REVIEW, REVIEW, REVIEW
I love to review my scriptures daily because I have memorized many chapters and don’t want to lose them. Now I review a portion of scriptures every day of the week—and they are forever fresh and new. Remember, when you first start with scripture verses and sections, you will never retain them by reviewing monthly. You’ll forget it by the time you review it. It takes daily review for a length of time, then every other day, every three days, until, little by little you feel that the verse can be retained and used by reviewing it at any space of time you feel is comfortable and necessary to keeping it a part of you.
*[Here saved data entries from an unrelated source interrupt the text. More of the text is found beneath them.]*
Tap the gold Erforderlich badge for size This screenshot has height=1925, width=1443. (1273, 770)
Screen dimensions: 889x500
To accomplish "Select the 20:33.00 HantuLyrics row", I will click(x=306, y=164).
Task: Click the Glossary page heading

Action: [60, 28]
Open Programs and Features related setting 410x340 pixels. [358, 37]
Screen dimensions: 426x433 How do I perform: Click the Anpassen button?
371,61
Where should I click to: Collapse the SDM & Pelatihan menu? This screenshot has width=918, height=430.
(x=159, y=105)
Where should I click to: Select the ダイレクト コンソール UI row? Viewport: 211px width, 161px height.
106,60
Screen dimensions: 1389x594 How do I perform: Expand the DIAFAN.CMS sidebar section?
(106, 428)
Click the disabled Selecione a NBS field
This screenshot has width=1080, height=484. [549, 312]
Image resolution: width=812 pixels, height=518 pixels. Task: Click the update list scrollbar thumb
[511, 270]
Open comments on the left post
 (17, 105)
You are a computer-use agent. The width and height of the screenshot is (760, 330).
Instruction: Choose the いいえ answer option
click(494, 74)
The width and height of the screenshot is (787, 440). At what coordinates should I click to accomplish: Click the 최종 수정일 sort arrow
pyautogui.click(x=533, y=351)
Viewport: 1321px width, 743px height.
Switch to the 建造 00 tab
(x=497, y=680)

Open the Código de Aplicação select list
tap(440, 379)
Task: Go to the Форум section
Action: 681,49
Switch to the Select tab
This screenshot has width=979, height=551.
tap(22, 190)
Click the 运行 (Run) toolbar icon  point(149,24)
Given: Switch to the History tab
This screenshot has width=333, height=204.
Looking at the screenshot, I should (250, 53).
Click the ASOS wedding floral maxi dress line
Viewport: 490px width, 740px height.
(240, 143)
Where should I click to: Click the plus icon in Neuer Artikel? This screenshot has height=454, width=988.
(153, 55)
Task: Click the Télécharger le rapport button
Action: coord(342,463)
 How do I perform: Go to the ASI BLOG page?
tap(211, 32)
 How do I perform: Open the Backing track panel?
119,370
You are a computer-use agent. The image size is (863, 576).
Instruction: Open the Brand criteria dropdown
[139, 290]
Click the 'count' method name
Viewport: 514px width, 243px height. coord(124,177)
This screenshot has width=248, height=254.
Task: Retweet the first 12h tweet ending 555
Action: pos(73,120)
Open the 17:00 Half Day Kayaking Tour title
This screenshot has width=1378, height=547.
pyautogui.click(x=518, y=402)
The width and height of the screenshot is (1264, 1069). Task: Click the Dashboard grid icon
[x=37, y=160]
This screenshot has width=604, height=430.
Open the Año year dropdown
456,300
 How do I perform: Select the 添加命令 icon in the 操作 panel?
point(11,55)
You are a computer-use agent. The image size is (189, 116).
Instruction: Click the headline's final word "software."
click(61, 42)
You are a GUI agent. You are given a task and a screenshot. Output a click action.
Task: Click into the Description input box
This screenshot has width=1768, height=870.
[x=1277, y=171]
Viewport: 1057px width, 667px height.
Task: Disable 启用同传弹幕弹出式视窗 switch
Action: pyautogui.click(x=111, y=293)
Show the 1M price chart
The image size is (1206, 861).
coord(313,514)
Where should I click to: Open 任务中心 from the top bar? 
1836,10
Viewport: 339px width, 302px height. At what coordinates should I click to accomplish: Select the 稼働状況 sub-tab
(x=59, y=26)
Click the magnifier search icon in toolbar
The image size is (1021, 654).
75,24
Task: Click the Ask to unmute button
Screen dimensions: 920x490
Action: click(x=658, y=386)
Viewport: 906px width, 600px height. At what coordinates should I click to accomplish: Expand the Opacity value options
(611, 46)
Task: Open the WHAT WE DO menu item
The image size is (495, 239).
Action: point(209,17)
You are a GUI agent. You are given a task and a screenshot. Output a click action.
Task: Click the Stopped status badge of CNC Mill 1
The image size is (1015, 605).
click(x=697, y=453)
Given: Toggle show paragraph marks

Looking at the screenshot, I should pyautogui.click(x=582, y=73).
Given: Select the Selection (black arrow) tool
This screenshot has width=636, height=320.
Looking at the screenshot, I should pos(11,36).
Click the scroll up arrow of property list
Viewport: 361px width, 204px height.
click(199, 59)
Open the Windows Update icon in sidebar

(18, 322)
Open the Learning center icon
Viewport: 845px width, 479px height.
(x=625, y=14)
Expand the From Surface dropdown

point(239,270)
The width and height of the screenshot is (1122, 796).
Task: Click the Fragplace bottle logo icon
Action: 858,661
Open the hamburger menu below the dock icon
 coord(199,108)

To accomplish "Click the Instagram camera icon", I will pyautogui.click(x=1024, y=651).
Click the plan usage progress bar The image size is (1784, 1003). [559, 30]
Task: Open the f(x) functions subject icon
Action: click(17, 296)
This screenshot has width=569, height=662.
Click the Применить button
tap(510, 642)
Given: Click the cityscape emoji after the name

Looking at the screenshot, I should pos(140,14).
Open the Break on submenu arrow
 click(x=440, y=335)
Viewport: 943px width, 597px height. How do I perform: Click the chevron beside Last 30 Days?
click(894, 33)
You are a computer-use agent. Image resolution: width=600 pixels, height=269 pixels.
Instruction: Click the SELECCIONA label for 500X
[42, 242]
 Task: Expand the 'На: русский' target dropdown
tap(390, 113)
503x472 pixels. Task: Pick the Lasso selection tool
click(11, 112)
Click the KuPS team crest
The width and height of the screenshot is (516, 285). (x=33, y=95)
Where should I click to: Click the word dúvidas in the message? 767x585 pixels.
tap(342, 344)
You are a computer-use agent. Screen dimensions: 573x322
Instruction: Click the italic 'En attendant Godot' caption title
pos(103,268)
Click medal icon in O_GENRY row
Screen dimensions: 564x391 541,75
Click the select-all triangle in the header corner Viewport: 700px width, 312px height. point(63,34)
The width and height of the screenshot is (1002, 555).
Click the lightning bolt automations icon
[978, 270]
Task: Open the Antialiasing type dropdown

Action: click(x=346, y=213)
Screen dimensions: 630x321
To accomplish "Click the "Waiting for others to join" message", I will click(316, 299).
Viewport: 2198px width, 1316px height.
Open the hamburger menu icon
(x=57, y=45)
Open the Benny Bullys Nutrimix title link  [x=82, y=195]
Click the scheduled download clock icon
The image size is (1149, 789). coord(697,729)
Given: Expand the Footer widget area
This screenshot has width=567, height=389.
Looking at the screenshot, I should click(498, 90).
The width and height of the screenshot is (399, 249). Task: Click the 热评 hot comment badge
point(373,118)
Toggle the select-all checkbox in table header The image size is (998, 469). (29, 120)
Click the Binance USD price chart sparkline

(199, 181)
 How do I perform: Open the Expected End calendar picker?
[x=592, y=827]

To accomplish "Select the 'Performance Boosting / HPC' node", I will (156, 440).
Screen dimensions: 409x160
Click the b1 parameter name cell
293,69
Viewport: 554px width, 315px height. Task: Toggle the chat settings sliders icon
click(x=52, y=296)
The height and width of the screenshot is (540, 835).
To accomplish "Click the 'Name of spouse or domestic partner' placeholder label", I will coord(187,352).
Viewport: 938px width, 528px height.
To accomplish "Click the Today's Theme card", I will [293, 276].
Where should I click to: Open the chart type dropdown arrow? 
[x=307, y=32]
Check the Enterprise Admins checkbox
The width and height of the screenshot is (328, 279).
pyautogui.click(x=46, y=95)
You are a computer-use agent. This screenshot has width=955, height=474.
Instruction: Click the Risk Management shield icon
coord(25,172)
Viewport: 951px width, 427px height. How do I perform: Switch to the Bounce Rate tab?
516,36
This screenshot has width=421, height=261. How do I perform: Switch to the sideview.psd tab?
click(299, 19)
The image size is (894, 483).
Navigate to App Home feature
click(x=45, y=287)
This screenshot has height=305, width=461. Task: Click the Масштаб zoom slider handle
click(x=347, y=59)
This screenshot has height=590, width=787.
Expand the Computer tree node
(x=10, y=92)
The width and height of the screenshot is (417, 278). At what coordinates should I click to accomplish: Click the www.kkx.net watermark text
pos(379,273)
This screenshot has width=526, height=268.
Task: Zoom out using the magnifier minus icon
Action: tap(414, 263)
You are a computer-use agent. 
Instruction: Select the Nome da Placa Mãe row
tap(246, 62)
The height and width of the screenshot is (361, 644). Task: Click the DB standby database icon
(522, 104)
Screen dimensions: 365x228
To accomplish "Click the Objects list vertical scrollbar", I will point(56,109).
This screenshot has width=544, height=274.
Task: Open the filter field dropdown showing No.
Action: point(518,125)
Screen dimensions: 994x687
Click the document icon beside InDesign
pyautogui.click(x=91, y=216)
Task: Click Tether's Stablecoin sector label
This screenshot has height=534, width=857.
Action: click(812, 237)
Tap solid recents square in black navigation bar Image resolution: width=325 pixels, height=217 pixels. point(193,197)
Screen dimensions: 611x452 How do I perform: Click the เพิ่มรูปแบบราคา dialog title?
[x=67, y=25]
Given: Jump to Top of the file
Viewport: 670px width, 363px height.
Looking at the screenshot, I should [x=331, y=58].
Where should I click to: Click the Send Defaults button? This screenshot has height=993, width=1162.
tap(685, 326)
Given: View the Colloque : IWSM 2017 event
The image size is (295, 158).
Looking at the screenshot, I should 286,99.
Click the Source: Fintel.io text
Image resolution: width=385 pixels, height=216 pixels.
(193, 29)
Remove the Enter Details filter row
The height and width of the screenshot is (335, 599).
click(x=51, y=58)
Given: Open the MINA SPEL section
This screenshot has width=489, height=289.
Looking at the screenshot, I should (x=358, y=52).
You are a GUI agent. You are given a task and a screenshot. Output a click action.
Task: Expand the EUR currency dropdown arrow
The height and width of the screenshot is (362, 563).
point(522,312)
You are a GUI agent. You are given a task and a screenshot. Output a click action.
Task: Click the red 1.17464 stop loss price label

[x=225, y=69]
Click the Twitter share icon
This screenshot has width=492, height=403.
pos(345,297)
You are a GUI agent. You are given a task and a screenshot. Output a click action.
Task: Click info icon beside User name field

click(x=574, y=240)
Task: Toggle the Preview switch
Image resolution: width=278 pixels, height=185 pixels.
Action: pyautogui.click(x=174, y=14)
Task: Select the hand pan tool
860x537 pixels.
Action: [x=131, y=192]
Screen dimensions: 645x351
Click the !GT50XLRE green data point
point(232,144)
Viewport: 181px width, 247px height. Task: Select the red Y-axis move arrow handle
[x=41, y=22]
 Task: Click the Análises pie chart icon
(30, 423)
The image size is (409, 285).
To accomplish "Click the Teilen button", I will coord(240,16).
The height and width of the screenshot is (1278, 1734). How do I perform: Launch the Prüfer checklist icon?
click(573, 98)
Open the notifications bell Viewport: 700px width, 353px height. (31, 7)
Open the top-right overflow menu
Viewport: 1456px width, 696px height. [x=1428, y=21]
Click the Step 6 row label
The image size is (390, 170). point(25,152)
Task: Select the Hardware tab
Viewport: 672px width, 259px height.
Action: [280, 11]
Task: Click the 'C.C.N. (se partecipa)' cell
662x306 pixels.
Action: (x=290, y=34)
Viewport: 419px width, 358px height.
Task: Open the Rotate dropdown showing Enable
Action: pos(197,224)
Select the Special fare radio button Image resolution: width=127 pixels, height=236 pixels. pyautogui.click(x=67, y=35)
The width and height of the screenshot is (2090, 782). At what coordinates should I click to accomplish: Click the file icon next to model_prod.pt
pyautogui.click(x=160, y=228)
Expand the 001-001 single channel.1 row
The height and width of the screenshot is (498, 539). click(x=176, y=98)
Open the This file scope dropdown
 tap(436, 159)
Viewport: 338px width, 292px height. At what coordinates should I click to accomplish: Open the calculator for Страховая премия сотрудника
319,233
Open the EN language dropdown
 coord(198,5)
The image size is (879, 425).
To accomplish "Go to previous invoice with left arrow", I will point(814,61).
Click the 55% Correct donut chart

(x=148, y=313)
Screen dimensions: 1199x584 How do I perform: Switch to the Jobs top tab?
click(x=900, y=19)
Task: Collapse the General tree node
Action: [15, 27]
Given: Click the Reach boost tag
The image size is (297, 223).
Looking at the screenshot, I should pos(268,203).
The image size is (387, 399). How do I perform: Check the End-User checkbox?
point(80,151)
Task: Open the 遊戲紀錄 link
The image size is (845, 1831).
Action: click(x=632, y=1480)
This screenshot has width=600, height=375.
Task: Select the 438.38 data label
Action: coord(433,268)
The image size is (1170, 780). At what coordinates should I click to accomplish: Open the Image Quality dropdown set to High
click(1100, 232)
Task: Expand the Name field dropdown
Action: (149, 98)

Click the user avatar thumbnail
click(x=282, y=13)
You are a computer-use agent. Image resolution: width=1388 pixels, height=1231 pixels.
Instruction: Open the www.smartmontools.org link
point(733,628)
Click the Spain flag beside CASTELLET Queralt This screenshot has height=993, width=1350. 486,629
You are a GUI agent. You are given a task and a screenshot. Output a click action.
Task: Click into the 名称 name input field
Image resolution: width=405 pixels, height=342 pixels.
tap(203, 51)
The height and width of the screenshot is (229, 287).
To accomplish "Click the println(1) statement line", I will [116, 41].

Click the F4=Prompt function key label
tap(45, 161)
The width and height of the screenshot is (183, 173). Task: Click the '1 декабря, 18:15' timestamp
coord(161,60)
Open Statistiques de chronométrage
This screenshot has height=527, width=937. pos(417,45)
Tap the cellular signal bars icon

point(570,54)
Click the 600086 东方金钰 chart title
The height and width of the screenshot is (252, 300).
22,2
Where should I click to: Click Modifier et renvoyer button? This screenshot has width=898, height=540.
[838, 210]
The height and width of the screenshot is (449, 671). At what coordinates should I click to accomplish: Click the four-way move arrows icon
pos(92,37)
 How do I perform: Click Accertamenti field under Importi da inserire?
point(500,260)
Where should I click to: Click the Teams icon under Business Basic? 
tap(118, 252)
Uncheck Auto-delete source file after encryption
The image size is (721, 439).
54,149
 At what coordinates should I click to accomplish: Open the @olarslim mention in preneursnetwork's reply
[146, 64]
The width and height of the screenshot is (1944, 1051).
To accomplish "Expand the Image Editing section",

That’s how I memorize Scripture. Simple, isn’t it? The big question is whether or not you love the Lord enough to sacrifice the time and effort to hide His Word in your heart and make it a part of your life so that you know God’s thoughts and can think and act on them? Memorizing and reviewing Scripture is hard work. That’s why most Christians will never do it. They’re too lazy and want their blessings “the easy way.”
You’ll never get the preciousness of the Word of the Lord by absorbing it through your skin; you’ll have to hide it in your heart, and that’s going to take time and determination.
It’s one thing to memorize and review the Scripture—and still another to live it and put it into action. But I’ve found that it’s very difficult to live the Word until you know the Word. Once you know it and review it, the Holy Spirit has the ammunition with which to convict, encourage, or motivate you. Sooner or later, if you keep reviewing a scripture verse, you’ll be forced to live that verse, or the Lord will continue convicting you until you do. Your weaknesses can become strengths, fears can be replaced by boldness, and selfishness can be overwhelmed by a supreme love for God and others.
Start with verses. Graduate to sections or even some of the smaller Psalms such as Psalm 1, 15, 23, etc. Someday, you’ll be memorizing chapters of the mind of God—then books. And the more you know His thoughts, the more you’ll think like Him. The more you think like Him, the more you’ll act like Him. And the more you and I act like Him, the more we will impact our world by fleshing out Jesus Christ to a world that is tired of human words but much impressed by actions. They will see more of Jesus and less of us.
Begin now. And when you are tempted to quit, remember that Winston Churchill’s secret for his great success was attributed to his simple motto: “Never give up. Never give up. Never give up. Never, never, never, never, never!"